Start of Provided records
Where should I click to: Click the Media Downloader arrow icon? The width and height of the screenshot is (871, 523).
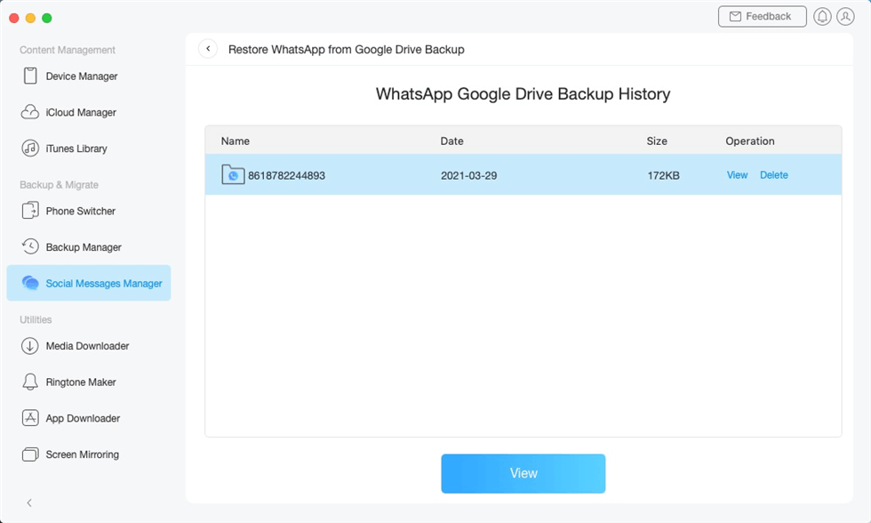click(30, 346)
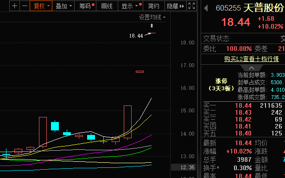Screen dimensions: 285x178
Task: Click the up-down arrow marker above 18.44
Action: (152, 26)
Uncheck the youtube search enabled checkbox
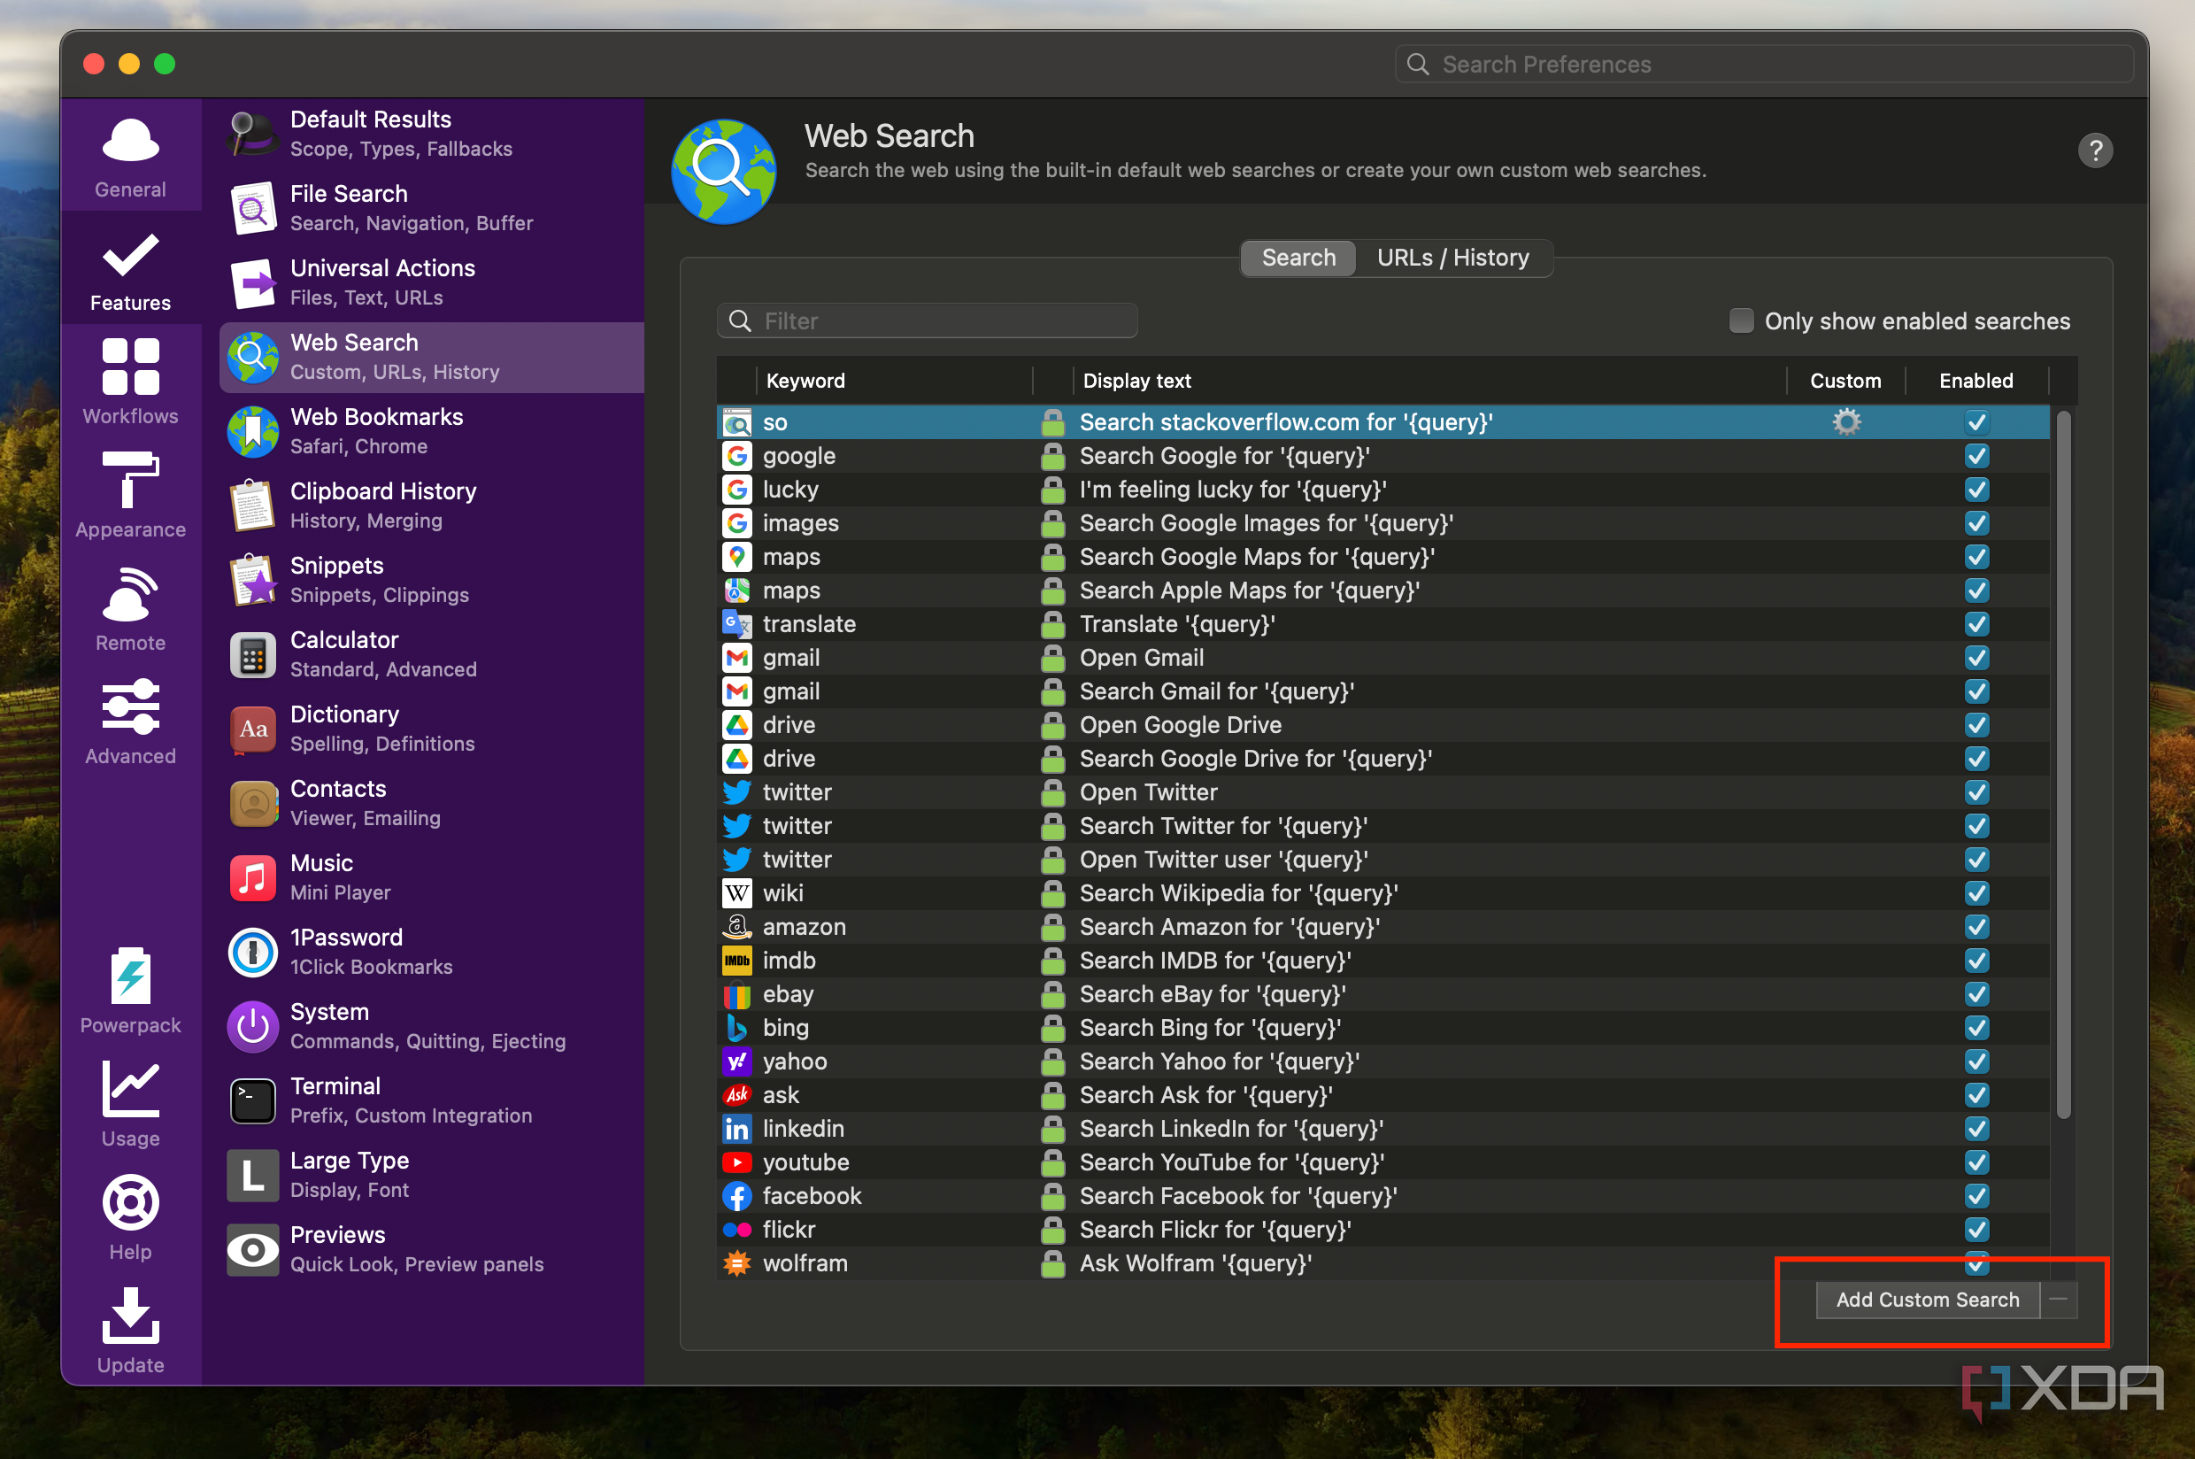The width and height of the screenshot is (2195, 1459). point(1976,1162)
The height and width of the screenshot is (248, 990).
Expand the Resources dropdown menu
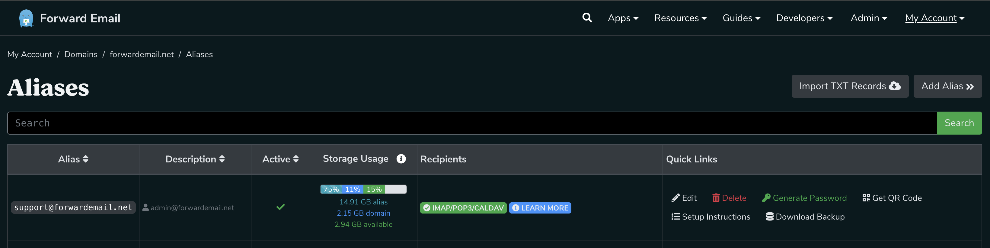point(680,18)
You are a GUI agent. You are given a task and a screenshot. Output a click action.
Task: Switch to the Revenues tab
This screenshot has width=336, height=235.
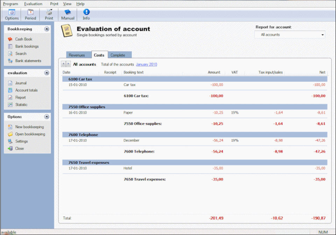click(x=77, y=55)
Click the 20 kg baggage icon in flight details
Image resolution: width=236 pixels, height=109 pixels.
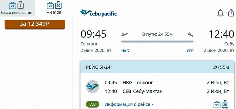click(x=225, y=104)
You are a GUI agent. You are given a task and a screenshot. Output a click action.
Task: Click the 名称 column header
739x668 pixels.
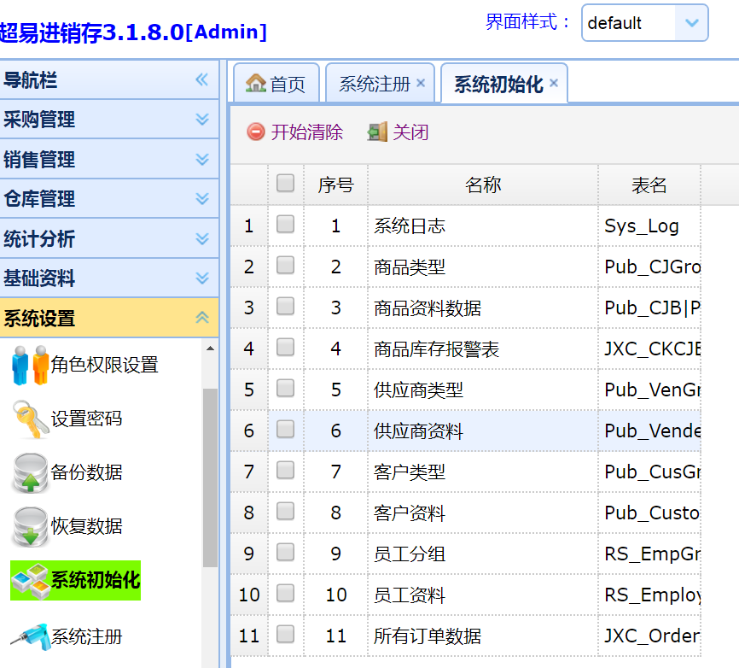482,185
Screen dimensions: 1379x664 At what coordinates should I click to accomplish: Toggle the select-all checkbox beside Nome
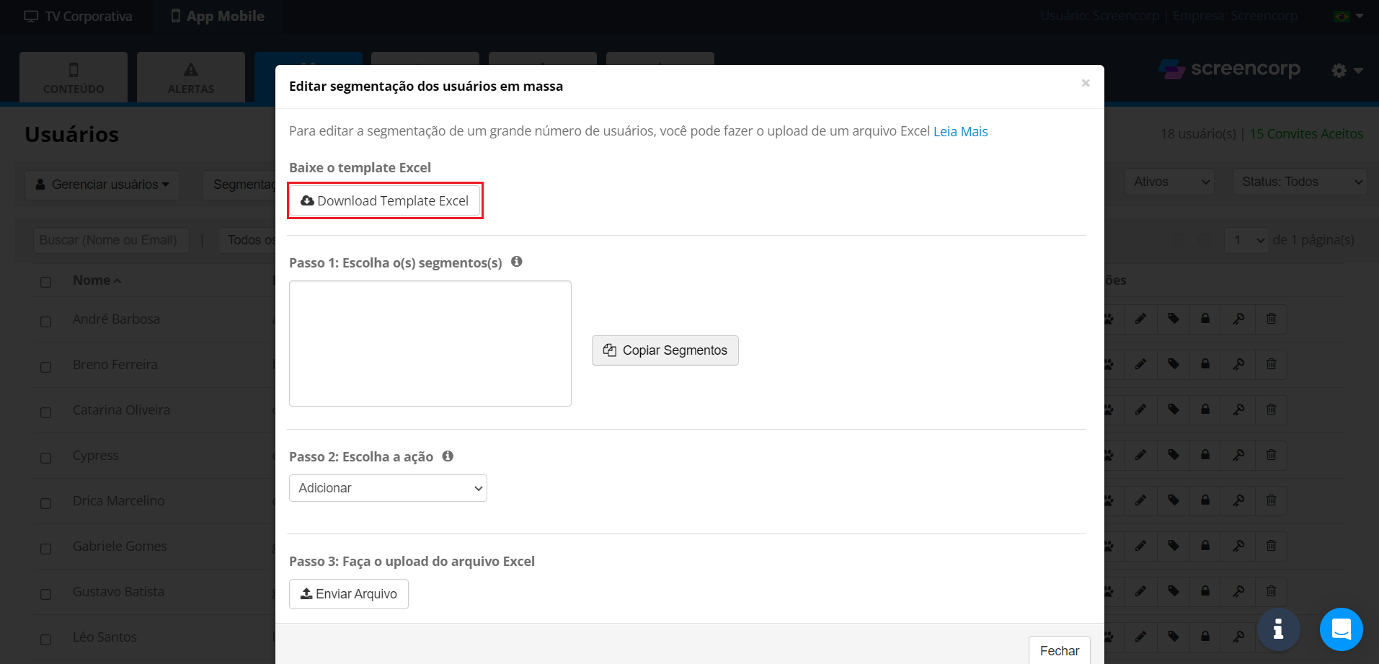click(x=46, y=282)
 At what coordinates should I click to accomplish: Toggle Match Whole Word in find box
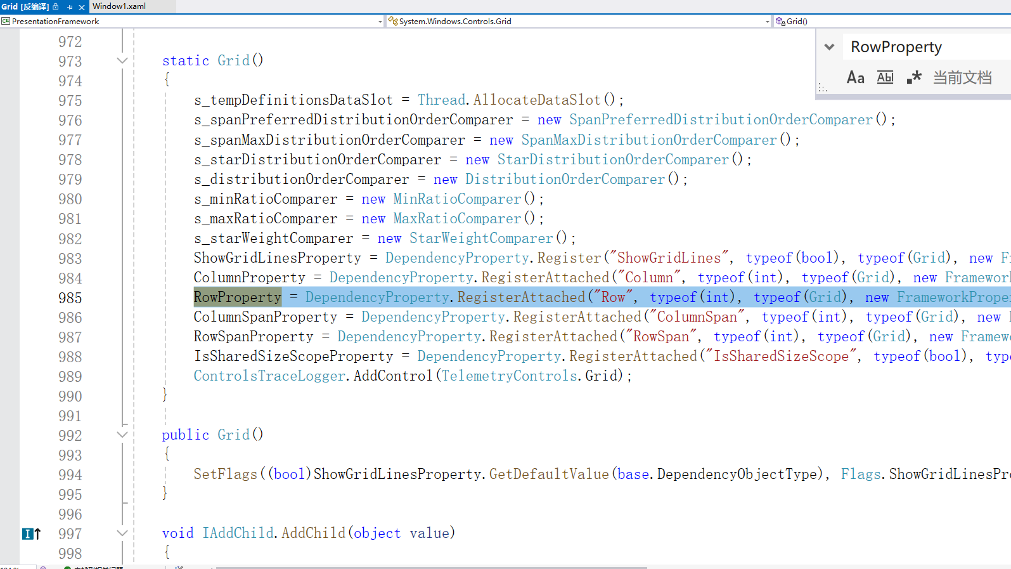tap(885, 77)
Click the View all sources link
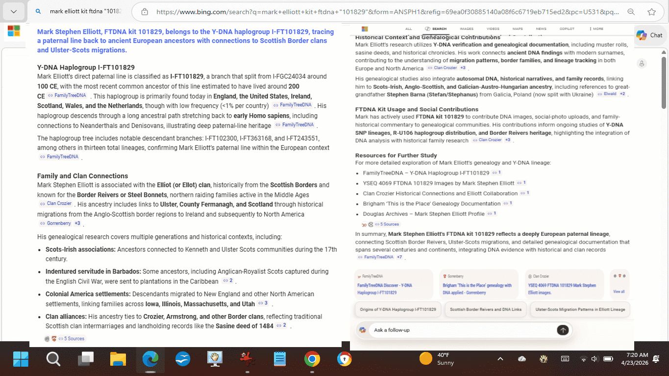The image size is (669, 376). [619, 292]
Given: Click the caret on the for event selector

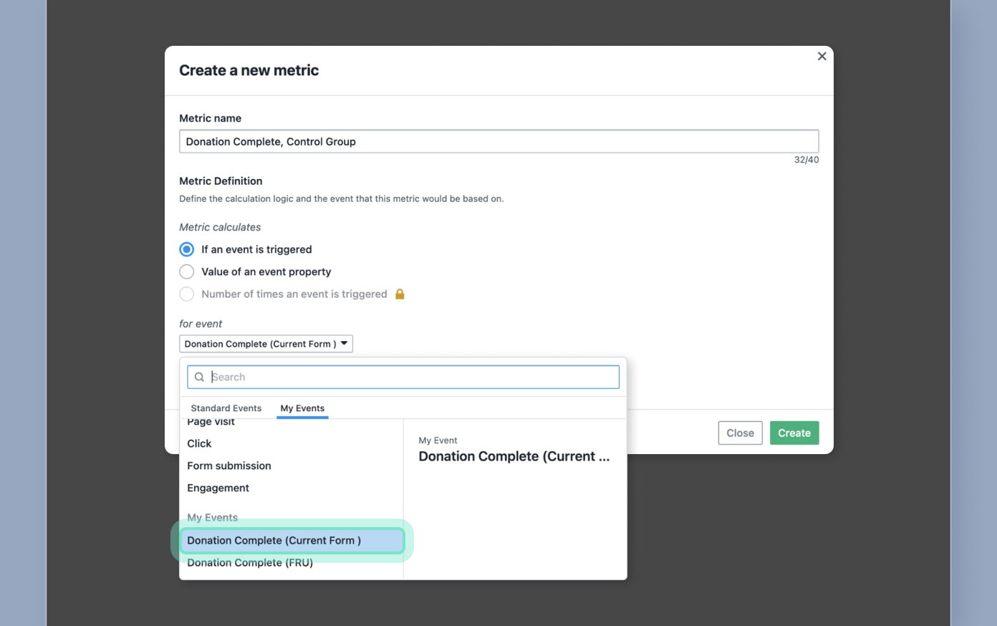Looking at the screenshot, I should click(344, 343).
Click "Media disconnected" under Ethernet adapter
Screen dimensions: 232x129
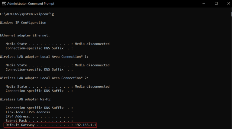click(x=92, y=44)
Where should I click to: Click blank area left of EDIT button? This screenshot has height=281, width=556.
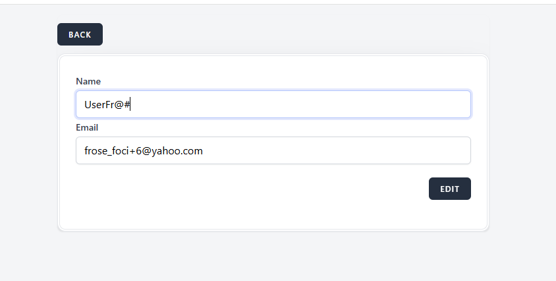[264, 189]
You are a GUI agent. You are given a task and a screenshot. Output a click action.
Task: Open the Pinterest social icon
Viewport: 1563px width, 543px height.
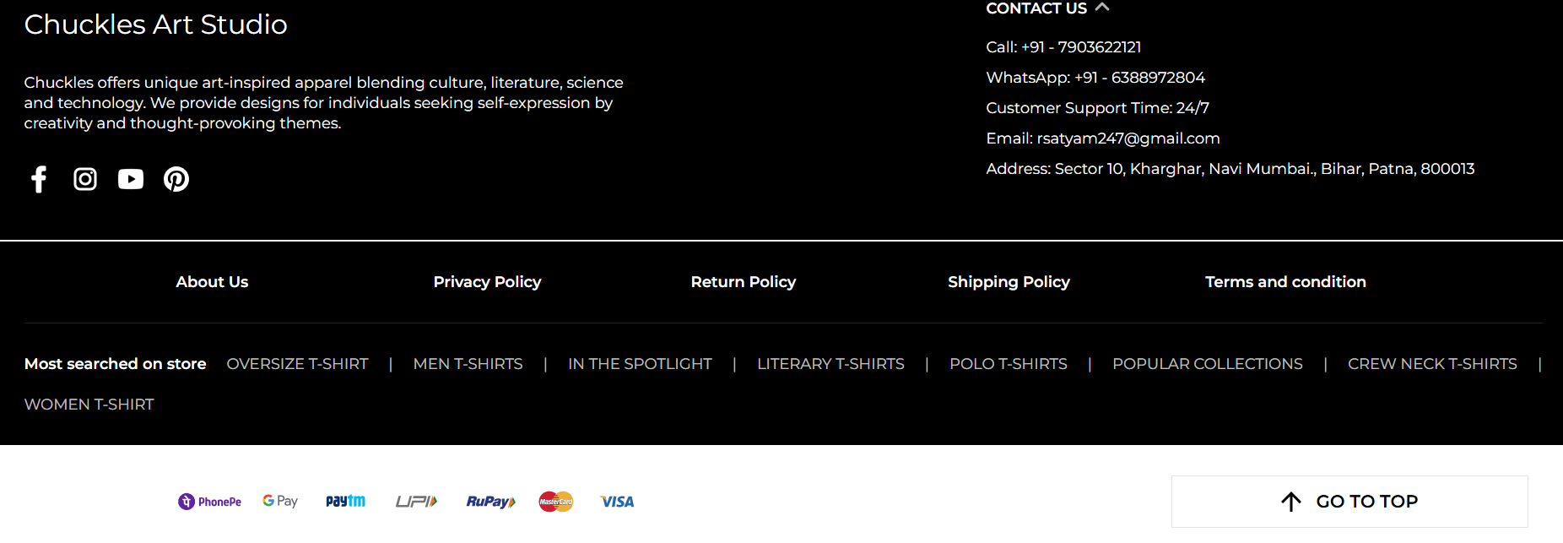176,179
End of Provided records
### What you need to do:
Every line of the data is to be transcribed exactly, and no picture is to be included.

### Response to this exercise:
Where should I click to: Click the Media Downloader arrow icon? The width and height of the screenshot is (871, 523).
click(30, 346)
Screen dimensions: 285x178
Task: Click the up-down arrow marker above 18.44
Action: (152, 26)
Uncheck the youtube search enabled checkbox
The width and height of the screenshot is (2195, 1459). point(1976,1162)
The height and width of the screenshot is (248, 990).
Expand the Resources dropdown menu
point(680,18)
You are a GUI agent. You are given a task and a screenshot. Output a click action.
Task: Switch to the Revenues tab
This screenshot has width=336, height=235.
click(x=77, y=55)
Click the 20 kg baggage icon in flight details
Image resolution: width=236 pixels, height=109 pixels.
click(x=225, y=104)
You are a GUI agent. You are given a task and a screenshot. Output a click action.
Task: Click the 名称 column header
739x668 pixels.
482,185
Screen dimensions: 1379x664 At what coordinates should I click to accomplish: Toggle the select-all checkbox beside Nome
click(x=46, y=282)
 At what coordinates should I click to accomplish: Toggle Match Whole Word in find box
tap(885, 77)
Click the View all sources link
The image size is (669, 376). [619, 292]
Given: Click the caret on the for event selector

Looking at the screenshot, I should click(344, 343).
Click "Media disconnected" under Ethernet adapter
Screen dimensions: 232x129
click(x=92, y=44)
Where should I click to: Click blank area left of EDIT button? This screenshot has height=281, width=556.
[264, 189]
You are a GUI agent. You are given a task and a screenshot. Output a click action.
Task: Open the Pinterest social icon
Viewport: 1563px width, 543px height.
176,179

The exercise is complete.